I recently started studying undergraduate algebra, and I came across a proof about the right cosets of the centralizer and the conjugacy class.
As for notation, let $G$ be a group, and fix $a\in G$. Denote the centralizer of $a$ by $C_G(a)=\{g\in G:ga=ag\}$ and the conjugacy class of $a$ as $\{g^{-1}ag:g\in G\}$.
The theorem states that there is a bijection between the right cosets of $C_G(a)$ and the conjugates of $a$. However, instead of explicitly defining a bijective function between $\{g^{-1}ag\}$ and $C_G(a)$, the proof does the following:
Proof. If $x,y\in G$ are in the same right coset, then $y=cx$ for some $c\in C_G(a)$. Thus $y^{-1}ay=x^{-1}c^{-1}acx=x^{-1}c^{-1}cax=x^{-1}ax$. Conversely, if $y^{-1}ay=x^{-1}ax$ then $xy^{-1}a=axy^{-1}$ and $xy^{-1}\in C_G(a)$ giving $x,y$ are in the same right coset. $\blacksquare$
The algebra/manipulation is all straightforward, but I'm struggling to understand what this proof is actually doing. My rough understanding of this proof is that:
If two conjugates of $a$ are equal (call them $x^{-1}ax$ and $y^{-1}ay$), then $x$ and $y$ are in the same right coset of $C_G(a)$.

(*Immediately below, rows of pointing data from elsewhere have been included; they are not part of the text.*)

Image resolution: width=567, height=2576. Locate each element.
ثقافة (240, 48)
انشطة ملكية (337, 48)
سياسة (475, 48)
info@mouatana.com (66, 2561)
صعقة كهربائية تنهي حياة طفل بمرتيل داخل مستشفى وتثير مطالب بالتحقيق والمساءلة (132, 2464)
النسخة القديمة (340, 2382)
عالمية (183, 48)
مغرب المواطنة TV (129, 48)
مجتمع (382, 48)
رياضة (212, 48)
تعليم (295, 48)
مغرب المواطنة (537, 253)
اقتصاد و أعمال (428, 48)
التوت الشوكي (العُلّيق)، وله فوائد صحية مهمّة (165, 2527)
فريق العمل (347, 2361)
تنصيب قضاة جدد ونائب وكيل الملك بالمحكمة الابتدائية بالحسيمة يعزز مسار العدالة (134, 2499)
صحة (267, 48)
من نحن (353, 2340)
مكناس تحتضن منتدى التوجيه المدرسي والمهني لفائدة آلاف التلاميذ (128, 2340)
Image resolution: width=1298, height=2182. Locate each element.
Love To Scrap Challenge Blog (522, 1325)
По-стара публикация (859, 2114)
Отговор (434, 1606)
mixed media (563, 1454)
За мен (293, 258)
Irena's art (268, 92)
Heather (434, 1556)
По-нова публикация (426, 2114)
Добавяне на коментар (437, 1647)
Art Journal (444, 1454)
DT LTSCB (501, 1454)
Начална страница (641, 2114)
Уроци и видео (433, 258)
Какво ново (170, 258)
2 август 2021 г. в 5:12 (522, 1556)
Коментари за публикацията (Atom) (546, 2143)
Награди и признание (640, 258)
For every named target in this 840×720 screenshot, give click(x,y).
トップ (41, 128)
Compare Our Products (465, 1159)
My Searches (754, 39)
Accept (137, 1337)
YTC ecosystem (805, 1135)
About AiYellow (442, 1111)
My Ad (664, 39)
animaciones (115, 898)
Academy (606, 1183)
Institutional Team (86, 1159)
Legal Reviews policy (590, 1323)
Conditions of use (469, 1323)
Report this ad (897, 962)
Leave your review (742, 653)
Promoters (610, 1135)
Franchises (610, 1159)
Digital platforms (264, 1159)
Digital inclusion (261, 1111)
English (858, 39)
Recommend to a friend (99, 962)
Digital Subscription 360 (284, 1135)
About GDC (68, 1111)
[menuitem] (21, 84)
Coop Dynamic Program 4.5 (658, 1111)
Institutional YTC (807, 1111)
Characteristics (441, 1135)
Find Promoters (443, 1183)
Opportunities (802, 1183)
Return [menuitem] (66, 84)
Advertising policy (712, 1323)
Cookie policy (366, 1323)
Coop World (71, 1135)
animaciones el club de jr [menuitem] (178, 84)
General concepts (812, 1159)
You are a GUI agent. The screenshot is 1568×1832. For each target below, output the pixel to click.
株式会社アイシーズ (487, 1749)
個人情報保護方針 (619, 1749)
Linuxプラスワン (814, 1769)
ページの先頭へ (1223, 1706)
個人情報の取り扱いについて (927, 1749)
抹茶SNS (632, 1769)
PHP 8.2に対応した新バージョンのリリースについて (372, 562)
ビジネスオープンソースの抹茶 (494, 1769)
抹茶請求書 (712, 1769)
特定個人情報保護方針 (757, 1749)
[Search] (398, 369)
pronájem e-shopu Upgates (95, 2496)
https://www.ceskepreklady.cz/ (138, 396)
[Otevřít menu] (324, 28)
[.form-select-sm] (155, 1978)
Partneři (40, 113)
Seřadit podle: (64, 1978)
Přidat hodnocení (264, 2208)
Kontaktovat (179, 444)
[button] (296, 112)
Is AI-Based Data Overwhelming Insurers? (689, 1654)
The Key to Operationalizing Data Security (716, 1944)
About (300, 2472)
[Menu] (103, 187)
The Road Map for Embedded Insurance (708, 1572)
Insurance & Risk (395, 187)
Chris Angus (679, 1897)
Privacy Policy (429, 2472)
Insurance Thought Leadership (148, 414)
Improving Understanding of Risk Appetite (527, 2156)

If two elements $x,y$ are in the same right coset of $C_G(a)$, then $x^{-1}ax=y^{-1}ay$.
Is this interpretation correct? And if so, why does this show a bijection between the right cosets and the conjugates?
Thank you!
As the proof shows, the elements of a given (fixed) coset of $C=C_G(a)$ all end up giving the same outcome, and hence we can define a function $f$ from the set of right cosets of $C$ to the set of conjugates of $a$ by $f(Cx) = x^{-1}ax$. That this is well defined is the thing the author actually proves when they show that the conjugate is independent of the choice of representative. Thus, $f(Cx) = f(Cy)$ whenever $x$ and $y$ are in the same right coset of $C$.
The other direction will also show that there exists a well defined function going the opposite direction. Suppose $x, y\in G$ are such that $x^{-1}ax=y^{-1}ay$. As the author shows, this leads to $xy^{-1}\in C$, and this means that $Cx = Cy$: $xy^{-1} = c \Leftrightarrow x = cy$ for some $c\in C$. Thus, we may define a function $g$ by $g(x^{-1}ax)=Cx$. It follows that, with the same $y$ as before, $f(y^{-1}ay)=Cy=Cx=f(x^{-1}ax)$, as desired.
Now, let's compose them. $(g\circ f)(Cx) = g(x^{-1}ax)=Cx$ and $(f\circ g)(x^{-1}ax)=f(Cx)=x^{-1}ax$, so the composites are identities, and so $f$ and $g$ are mutual inverses. That's how you get the bijection(s). The same thing can also be done if you just switch right cosets to left ones.